Straight off their hugely consequential ruling in Louisiana v. Callais, which gave the Voting Rights Act of 1965 its final gutting, justices turned to the issue of temporary protected status for those fleeing turmoil in Haiti and Syria. Oral arguments began as soon as Justice Kagan finished reading aloud a portion of her dissent in Callais.

Success for the Trump administration in this case would set the stage for hundreds of thousands of immigrants to be ejected from the country, predominantly immigrants from a group that the MAGA movement has made a point of targeting. Vice President JD Vance and a cadre of MAGA aligned influencers infamously leapt on white nationalist talking points to stoke conspiracy theories about the large Haitian community in Springfield, Ohio, which, they baselessly insisted, was eating pets.

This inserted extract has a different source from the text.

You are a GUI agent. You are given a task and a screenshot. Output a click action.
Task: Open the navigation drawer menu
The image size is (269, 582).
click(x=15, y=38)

A lawyer for the Haitian TPS holders argued Wednesday that racial animus played a clear role in the administration’s decision to terminate the program for this group, a claim the conservative majority was ready to wave away.

Supreme Court Conservatives, Sauer Defend Trump on Haiti Racism in TPS Oral Arguments

Solicitor General John Sauer and several Supreme Court Justices on Wednesday sought to muddy the waters around whether President Trump’s comments that Haiti and other majority-black nations are “shithole countries” were racist.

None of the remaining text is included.